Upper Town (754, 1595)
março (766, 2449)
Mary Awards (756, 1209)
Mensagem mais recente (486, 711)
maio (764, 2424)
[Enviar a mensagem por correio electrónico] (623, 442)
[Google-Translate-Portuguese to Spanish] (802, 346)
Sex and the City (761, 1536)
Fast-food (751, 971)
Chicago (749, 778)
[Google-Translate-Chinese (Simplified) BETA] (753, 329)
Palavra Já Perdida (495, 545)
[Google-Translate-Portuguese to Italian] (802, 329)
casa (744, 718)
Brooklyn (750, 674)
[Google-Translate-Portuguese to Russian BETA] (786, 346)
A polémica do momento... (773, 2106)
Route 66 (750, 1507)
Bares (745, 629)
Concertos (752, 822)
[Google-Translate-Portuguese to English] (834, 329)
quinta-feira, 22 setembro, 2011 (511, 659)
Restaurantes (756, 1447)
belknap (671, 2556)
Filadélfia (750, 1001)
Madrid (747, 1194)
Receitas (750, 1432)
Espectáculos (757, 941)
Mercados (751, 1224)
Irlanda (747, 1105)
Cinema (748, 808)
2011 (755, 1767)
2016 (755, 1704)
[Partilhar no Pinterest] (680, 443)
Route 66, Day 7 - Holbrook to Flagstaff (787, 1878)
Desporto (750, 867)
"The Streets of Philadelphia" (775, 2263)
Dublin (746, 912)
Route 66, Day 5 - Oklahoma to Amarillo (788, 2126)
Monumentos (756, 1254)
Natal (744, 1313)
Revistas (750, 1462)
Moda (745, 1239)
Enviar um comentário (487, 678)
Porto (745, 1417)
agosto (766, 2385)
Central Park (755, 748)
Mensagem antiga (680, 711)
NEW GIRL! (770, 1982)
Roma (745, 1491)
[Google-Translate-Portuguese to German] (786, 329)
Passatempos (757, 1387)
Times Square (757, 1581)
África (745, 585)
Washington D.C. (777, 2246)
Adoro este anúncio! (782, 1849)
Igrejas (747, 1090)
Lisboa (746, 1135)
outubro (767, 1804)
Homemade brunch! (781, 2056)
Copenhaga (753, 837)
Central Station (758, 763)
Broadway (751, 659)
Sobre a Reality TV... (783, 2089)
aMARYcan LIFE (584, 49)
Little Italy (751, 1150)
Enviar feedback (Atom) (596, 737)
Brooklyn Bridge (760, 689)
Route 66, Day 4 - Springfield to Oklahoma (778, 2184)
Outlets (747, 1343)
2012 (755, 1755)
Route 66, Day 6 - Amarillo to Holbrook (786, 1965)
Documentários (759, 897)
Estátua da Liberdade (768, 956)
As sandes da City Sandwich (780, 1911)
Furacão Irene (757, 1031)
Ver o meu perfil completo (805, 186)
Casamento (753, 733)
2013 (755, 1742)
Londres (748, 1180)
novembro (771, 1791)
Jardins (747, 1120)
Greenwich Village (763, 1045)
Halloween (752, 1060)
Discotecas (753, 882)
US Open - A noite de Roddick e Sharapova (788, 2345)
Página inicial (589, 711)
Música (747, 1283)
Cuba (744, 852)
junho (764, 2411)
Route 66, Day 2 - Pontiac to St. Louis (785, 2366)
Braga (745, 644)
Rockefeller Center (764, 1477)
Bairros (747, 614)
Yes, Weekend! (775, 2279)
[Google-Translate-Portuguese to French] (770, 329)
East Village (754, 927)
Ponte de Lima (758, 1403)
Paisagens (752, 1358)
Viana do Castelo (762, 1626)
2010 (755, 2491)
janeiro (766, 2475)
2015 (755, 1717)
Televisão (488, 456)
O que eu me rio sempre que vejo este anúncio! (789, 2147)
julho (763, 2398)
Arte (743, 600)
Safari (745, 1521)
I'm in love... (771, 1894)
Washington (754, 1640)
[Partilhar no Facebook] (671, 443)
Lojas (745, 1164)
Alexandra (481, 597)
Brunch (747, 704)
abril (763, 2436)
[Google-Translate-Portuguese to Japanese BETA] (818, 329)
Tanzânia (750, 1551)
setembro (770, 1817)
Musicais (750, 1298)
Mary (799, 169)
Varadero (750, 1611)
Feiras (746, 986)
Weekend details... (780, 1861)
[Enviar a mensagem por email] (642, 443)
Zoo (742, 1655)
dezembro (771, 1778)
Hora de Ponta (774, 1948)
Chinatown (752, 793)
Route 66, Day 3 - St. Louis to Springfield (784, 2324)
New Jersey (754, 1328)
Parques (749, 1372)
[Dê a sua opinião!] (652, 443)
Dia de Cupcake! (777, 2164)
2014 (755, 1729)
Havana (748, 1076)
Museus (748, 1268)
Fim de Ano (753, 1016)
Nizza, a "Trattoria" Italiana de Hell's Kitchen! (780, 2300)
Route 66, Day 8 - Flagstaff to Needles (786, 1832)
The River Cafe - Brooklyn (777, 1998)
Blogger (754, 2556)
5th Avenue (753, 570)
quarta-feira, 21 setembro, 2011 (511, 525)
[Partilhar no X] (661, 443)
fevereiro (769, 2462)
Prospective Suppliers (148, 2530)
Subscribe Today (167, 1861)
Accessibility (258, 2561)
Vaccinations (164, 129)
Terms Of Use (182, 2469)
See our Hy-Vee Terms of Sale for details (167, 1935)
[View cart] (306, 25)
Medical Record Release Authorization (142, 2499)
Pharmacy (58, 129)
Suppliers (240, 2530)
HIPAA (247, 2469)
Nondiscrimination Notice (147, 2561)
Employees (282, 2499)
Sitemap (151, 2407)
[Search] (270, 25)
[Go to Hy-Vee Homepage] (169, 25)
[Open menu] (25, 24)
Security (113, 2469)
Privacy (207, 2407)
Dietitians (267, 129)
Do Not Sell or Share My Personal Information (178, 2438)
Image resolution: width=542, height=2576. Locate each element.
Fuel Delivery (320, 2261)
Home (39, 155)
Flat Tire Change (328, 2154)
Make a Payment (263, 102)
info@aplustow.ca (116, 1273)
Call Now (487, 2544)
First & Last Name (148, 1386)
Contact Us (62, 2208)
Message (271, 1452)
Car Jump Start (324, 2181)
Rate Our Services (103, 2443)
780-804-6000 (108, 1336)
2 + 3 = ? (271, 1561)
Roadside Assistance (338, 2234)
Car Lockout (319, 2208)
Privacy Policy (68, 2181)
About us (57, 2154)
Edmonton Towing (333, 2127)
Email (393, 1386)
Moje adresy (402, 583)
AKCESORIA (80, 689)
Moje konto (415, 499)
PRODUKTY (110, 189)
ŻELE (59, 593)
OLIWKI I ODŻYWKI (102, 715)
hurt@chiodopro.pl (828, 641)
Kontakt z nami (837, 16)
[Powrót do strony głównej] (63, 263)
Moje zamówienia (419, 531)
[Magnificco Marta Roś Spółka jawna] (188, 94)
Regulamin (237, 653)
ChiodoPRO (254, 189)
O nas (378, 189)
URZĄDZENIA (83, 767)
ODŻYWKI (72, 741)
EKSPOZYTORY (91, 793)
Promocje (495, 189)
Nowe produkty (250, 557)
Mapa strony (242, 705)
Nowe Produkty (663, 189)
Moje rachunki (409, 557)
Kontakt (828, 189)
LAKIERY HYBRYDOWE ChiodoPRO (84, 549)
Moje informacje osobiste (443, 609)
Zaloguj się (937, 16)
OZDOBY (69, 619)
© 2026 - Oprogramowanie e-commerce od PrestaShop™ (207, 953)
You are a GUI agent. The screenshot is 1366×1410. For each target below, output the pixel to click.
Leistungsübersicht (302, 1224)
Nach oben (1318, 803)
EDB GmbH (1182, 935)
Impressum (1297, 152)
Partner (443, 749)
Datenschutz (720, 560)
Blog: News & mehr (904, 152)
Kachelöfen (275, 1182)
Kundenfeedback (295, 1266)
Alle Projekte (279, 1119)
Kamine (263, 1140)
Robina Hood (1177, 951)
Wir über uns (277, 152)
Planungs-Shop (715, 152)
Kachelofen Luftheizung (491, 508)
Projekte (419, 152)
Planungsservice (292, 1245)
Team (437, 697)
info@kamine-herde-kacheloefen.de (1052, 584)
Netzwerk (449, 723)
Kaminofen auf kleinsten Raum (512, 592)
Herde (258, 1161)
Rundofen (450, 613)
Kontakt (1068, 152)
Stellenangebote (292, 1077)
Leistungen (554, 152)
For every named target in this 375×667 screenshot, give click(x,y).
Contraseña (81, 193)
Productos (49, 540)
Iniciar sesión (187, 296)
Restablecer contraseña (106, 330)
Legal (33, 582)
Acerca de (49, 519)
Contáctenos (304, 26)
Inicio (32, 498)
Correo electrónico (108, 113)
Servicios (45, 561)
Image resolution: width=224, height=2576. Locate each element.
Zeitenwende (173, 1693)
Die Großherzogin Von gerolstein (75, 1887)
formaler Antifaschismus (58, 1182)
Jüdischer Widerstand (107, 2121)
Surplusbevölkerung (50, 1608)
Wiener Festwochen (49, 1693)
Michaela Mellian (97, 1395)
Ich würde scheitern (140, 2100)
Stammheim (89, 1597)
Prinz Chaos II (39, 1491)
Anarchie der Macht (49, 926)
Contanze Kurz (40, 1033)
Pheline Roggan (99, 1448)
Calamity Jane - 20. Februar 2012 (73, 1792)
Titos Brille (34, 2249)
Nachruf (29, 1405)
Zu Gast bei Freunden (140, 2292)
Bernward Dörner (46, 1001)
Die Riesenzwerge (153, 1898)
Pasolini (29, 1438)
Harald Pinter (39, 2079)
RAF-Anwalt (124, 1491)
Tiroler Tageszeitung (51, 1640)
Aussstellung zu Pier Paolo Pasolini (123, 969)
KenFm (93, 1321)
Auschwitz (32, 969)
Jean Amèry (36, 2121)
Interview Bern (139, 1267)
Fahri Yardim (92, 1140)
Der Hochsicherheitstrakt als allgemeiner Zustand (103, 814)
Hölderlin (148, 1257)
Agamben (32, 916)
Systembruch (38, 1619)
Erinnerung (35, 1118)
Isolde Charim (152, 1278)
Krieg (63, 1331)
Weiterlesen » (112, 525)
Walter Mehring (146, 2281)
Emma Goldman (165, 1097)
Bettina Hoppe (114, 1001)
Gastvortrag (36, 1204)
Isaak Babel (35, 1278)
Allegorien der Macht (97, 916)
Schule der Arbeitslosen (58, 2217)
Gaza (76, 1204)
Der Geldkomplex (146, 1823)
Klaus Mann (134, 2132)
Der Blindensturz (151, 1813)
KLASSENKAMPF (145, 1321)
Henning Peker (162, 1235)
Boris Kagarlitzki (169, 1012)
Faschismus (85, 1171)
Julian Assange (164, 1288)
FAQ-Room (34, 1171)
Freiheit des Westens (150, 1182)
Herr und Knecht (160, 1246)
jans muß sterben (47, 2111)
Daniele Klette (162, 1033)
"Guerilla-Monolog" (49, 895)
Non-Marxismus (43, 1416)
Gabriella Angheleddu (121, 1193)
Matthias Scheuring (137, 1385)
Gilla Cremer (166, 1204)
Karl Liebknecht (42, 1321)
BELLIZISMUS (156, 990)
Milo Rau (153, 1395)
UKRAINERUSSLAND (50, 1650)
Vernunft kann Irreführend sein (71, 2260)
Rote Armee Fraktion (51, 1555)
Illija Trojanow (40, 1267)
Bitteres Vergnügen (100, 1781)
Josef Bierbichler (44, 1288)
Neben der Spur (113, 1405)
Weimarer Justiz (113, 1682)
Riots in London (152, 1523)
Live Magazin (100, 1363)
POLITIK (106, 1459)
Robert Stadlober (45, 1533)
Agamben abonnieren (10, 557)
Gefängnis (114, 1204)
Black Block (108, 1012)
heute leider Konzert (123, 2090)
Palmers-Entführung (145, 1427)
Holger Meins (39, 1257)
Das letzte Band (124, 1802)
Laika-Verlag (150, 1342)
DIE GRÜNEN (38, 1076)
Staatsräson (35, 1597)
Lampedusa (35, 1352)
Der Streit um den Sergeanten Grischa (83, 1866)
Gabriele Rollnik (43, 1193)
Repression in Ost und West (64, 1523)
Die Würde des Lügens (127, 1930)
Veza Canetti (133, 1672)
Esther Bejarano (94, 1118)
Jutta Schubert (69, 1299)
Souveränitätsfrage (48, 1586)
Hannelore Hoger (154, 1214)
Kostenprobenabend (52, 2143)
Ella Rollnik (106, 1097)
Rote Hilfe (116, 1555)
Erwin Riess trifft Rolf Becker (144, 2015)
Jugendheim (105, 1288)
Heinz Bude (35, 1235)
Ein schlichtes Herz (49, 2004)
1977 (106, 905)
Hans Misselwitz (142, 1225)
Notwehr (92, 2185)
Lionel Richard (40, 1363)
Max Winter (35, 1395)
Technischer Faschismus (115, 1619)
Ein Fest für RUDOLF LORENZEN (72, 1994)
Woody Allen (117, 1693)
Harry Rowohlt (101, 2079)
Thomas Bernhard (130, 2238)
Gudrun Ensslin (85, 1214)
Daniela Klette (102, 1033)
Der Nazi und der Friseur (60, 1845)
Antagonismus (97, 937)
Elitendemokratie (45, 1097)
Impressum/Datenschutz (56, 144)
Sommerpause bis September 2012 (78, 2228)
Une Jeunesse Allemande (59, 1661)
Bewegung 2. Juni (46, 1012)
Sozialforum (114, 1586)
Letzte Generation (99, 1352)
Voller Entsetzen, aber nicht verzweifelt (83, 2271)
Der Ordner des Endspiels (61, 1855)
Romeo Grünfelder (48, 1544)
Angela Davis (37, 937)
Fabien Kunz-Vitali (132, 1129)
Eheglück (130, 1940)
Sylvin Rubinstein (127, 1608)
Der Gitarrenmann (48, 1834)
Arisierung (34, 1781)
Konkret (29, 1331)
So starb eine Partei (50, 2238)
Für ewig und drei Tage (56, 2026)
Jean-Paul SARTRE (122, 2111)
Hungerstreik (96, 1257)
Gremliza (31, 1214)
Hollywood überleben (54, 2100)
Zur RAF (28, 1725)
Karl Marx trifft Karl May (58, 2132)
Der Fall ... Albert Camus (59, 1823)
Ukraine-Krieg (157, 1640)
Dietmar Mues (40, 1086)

### INSTRUCTIONS FOR THE TASK
Give back the records above exactly, limited to the lines between the one holding "Blogger (754, 2556)" and the one holding "Vaccinations (164, 129)", inclusive.

### RESULT OF THE TASK
Blogger (754, 2556)
5th Avenue (753, 570)
quarta-feira, 21 setembro, 2011 (511, 525)
[Partilhar no X] (661, 443)
fevereiro (769, 2462)
Prospective Suppliers (148, 2530)
Subscribe Today (167, 1861)
Accessibility (258, 2561)
Vaccinations (164, 129)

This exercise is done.